TOP Deadline scheduler node updated (Houdini 17.5.362)

   3217   16   6
User Avatar
Staff
571 posts
Joined: May 2017
Offline
Hello,

Please update to 17.5.362 or newer.

The TOP Deadline scheduler has gone through a significant update both in terms of scheduling behaviour and UX.

The most significant change is that a Deadline scheduler node will now schedules each work item in a PDG graph as a Deadline Task under a single Deadline Job. This reduces the “job noisy-ness” and improves performance when dealing with a large number of work items.

Another change, and perhaps not directly a user concern, is the use of a new Deadline plugin called PDGDeadline. Previously the default Deadline CommandLine plugin was used for PDG cook, but it had limited use. This new plugin allows for greater control of setting up and managing each task. The plugin is shipped with Houdini, and will be copied over to the job directory to be used for each cook.

The UI has gone through a significant change as well in order to reduce initial setup and have things just work. Though customizing the scheduler is still available but hidden behind override toggles in the new Advanced section.

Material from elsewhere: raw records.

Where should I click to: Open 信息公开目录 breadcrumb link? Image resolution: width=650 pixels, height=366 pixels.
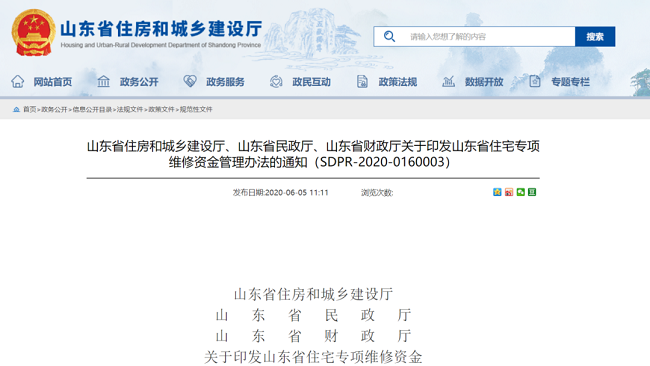92,109
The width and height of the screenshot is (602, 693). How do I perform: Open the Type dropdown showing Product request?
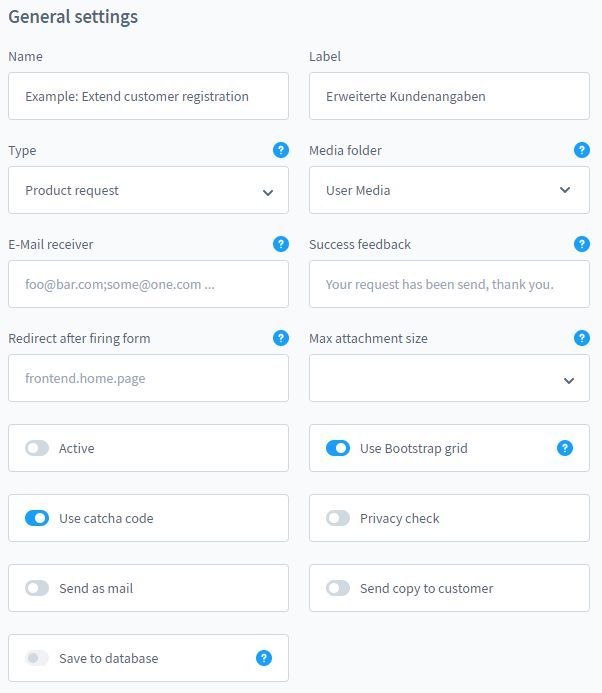(x=148, y=190)
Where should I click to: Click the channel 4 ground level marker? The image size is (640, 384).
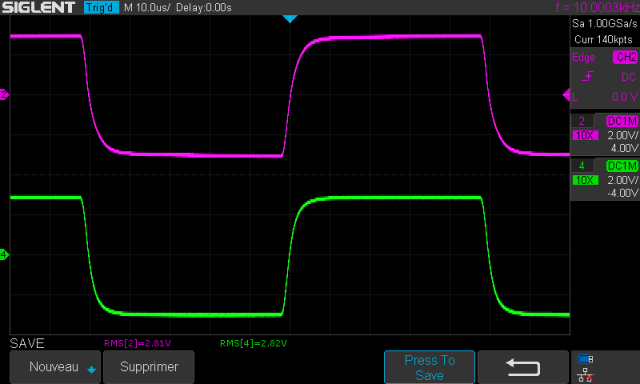4,255
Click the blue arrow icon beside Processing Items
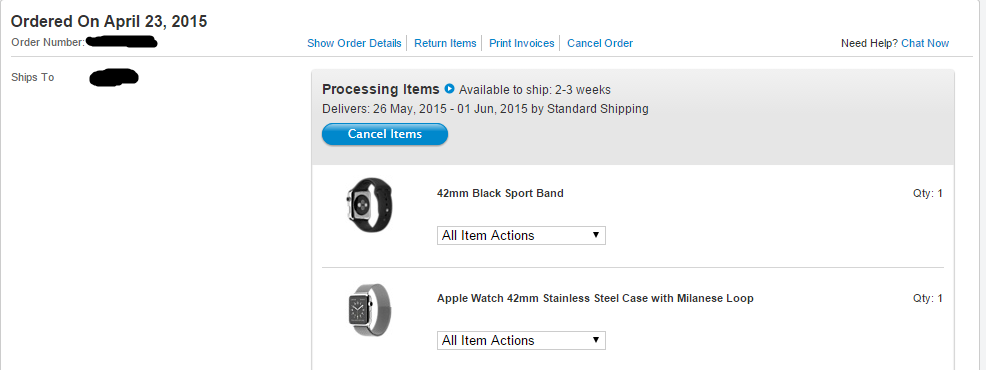 450,89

For the Scheduler UI section:



The Working Directory is simplified to take an absolute path, with variables if needed. If you have a common farm setup, where all slaves have same shared path as your local machine, then you can supply the path directly in Local Shared Path. Otherwise, you can toggle on the Remote Shared Path and specify a variable-based path that can be mapped in Deadline's Mapped Paths which gets resolved on the slave. This is necessary in a mixed farm setup (e.g. windows, mac, linux slaves).



Added Machine Limit, Machine List, and Blacklist job parameters.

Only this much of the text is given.